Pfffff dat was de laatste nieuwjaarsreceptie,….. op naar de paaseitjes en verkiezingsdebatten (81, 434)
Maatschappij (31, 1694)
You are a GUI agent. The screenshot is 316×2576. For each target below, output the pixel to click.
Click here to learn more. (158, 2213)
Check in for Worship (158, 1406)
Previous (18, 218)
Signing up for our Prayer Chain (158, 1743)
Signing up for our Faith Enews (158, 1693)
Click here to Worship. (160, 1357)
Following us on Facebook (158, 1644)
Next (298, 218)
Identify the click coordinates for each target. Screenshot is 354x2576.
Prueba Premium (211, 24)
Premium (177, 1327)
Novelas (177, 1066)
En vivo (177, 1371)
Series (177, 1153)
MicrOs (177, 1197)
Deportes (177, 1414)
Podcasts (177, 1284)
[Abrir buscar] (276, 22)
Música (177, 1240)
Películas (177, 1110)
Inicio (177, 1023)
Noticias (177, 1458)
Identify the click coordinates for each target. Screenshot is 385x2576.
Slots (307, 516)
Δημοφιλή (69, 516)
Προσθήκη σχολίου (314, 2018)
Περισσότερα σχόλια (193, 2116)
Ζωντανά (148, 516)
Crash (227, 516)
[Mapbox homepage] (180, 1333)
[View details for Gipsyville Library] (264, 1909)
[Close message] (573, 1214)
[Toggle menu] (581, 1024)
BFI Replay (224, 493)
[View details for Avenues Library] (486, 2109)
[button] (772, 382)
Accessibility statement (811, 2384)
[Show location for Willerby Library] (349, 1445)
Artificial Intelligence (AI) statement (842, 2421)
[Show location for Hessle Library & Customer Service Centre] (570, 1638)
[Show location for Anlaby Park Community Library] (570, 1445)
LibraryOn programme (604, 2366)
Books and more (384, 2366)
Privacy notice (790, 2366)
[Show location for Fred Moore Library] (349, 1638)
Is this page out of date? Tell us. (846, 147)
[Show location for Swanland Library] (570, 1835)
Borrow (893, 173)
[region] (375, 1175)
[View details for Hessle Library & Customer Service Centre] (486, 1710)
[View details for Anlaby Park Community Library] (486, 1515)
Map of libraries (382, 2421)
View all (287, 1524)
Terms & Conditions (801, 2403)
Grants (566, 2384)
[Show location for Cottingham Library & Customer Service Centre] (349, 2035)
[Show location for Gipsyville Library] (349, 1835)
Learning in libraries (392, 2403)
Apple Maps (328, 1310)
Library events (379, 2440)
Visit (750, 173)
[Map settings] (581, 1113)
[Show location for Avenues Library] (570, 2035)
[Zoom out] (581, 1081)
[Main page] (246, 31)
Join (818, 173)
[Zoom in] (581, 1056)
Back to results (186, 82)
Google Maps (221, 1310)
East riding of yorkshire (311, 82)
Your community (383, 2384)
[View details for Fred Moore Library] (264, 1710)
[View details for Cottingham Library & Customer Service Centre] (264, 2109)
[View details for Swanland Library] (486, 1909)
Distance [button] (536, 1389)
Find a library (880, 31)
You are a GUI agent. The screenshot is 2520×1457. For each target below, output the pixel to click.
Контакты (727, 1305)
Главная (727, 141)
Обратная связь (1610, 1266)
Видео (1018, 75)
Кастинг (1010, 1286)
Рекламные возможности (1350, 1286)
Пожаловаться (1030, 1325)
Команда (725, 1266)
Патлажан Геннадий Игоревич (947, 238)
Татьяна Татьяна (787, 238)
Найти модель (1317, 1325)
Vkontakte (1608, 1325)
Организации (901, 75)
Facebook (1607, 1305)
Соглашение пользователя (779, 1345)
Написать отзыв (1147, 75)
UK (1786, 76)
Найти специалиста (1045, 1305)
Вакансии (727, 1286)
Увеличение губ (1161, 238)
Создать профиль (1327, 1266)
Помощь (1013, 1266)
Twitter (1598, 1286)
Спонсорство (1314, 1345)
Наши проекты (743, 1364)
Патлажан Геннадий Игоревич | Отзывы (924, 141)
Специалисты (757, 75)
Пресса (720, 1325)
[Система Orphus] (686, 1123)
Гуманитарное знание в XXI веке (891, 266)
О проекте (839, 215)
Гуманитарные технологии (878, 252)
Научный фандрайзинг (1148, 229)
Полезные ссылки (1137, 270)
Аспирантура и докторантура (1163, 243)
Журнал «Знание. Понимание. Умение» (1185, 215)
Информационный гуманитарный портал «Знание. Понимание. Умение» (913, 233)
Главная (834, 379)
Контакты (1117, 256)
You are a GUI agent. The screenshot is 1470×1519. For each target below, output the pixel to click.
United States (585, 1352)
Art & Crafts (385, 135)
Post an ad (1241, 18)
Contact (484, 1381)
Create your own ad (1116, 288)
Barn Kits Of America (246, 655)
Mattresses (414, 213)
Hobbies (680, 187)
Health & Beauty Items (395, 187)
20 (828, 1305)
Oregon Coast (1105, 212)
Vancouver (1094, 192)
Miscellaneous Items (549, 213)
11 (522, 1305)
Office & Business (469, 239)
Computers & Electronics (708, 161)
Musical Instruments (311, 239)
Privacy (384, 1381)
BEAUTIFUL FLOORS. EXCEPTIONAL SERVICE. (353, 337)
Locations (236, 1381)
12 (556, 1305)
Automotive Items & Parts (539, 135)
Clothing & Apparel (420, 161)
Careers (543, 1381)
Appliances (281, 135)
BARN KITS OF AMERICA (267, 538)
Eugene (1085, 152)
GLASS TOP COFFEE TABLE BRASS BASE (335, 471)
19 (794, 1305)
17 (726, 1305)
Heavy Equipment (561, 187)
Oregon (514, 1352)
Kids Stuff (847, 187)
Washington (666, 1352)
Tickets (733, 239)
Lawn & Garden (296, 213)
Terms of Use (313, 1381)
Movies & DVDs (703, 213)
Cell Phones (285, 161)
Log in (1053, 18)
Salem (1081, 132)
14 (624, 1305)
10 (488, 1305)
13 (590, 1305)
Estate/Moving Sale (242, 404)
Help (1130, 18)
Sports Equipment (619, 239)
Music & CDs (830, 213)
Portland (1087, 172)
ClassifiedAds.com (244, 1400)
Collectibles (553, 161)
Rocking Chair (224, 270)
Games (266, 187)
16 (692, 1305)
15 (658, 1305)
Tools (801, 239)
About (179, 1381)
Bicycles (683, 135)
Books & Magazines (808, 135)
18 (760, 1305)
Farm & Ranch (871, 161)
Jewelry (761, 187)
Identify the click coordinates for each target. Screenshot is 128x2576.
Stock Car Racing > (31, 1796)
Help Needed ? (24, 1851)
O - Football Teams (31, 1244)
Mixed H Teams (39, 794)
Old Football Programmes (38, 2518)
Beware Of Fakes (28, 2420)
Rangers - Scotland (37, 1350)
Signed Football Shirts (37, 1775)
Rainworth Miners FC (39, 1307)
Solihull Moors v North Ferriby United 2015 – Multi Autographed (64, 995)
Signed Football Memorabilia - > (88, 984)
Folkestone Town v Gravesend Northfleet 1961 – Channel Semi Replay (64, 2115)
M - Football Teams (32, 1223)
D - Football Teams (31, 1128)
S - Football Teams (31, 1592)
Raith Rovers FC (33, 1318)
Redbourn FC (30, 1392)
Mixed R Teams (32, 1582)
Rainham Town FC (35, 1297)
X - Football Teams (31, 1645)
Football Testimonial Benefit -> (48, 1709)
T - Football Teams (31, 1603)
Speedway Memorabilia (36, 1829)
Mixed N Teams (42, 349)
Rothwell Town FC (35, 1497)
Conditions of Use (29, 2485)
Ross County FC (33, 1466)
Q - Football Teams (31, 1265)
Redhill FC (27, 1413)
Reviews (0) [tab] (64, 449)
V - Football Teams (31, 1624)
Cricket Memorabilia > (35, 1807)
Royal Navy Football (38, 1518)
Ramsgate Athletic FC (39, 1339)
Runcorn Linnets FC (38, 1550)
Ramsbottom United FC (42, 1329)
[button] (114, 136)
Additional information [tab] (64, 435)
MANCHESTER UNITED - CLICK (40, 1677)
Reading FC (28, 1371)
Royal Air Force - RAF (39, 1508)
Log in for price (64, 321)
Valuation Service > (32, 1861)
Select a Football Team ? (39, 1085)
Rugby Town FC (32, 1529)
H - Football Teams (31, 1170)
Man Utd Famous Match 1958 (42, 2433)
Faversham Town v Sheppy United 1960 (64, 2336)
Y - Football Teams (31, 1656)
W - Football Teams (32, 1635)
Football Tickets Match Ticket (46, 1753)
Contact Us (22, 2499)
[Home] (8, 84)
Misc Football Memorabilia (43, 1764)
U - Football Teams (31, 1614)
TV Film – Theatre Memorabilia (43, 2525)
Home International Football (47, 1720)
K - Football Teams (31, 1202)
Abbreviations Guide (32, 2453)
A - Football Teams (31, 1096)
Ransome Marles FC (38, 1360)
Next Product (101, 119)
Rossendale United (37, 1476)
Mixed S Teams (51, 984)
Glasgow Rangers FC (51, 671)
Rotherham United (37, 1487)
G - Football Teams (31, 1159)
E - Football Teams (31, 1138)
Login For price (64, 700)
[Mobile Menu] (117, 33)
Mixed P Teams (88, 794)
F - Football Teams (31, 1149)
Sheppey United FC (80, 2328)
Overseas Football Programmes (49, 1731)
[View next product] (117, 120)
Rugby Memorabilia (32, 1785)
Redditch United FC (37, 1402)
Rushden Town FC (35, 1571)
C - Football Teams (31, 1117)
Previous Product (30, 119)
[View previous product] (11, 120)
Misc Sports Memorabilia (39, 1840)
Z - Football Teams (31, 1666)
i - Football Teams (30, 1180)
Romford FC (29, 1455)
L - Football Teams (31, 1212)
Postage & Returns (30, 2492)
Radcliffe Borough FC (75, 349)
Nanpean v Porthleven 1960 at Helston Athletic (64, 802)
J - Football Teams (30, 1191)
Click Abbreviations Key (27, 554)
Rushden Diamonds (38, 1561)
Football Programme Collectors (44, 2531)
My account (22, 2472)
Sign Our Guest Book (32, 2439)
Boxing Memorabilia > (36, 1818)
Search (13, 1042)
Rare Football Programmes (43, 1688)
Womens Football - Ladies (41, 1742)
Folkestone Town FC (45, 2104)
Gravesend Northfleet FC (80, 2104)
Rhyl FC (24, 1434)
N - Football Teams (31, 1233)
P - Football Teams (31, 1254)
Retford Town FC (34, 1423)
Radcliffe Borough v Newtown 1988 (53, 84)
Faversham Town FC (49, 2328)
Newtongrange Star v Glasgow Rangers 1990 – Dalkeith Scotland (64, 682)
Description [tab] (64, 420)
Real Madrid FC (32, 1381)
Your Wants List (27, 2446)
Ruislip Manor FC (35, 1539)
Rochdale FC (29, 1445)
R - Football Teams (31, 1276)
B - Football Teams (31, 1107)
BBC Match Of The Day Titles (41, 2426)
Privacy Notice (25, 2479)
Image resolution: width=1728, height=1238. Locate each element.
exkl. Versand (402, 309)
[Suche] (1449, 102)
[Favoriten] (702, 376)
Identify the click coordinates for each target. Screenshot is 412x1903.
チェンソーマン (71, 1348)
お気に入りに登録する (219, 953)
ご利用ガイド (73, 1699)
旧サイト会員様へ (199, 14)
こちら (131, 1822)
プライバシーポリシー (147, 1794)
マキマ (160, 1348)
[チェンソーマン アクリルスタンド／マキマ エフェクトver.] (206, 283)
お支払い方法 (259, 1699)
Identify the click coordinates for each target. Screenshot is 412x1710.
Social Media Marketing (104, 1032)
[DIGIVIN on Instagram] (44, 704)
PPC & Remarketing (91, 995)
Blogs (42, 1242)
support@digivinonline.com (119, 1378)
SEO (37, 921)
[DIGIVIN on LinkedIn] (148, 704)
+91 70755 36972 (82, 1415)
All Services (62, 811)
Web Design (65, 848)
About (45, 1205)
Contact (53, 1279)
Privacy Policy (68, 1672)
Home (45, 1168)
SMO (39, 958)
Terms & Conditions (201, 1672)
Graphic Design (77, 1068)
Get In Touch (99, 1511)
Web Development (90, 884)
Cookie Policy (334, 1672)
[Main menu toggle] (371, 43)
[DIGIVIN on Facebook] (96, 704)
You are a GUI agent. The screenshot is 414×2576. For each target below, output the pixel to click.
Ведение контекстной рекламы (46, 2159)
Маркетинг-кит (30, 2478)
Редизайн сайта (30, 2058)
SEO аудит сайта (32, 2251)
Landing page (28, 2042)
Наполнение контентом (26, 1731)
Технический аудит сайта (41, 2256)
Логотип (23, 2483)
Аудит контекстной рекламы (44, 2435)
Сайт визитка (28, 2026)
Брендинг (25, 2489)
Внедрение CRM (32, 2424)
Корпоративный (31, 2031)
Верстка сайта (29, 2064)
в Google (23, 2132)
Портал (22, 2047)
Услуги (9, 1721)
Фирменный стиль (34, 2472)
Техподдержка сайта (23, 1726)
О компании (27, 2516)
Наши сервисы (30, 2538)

Required work:
Begin at the line above that has "Check in for Worship (158, 1406)" and stop after the line that has "[Show location for Hessle", copying each line exactly and adding nothing else.

Problem solution:
Check in for Worship (158, 1406)
Previous (18, 218)
Signing up for our Prayer Chain (158, 1743)
Signing up for our Faith Enews (158, 1693)
Click here to Worship. (160, 1357)
Following us on Facebook (158, 1644)
Next (298, 218)
Identify the click coordinates for each target. Screenshot is 354x2576.
Prueba Premium (211, 24)
Premium (177, 1327)
Novelas (177, 1066)
En vivo (177, 1371)
Series (177, 1153)
MicrOs (177, 1197)
Deportes (177, 1414)
Podcasts (177, 1284)
[Abrir buscar] (276, 22)
Música (177, 1240)
Películas (177, 1110)
Inicio (177, 1023)
Noticias (177, 1458)
Identify the click coordinates for each target. Screenshot is 385x2576.
Slots (307, 516)
Δημοφιλή (69, 516)
Προσθήκη σχολίου (314, 2018)
Περισσότερα σχόλια (193, 2116)
Ζωντανά (148, 516)
Crash (227, 516)
[Mapbox homepage] (180, 1333)
[View details for Gipsyville Library] (264, 1909)
[Close message] (573, 1214)
[Toggle menu] (581, 1024)
BFI Replay (224, 493)
[View details for Avenues Library] (486, 2109)
[button] (772, 382)
Accessibility statement (811, 2384)
[Show location for Willerby Library] (349, 1445)
Artificial Intelligence (AI) statement (842, 2421)
[Show location for Hessle Library & Customer Service Centre] (570, 1638)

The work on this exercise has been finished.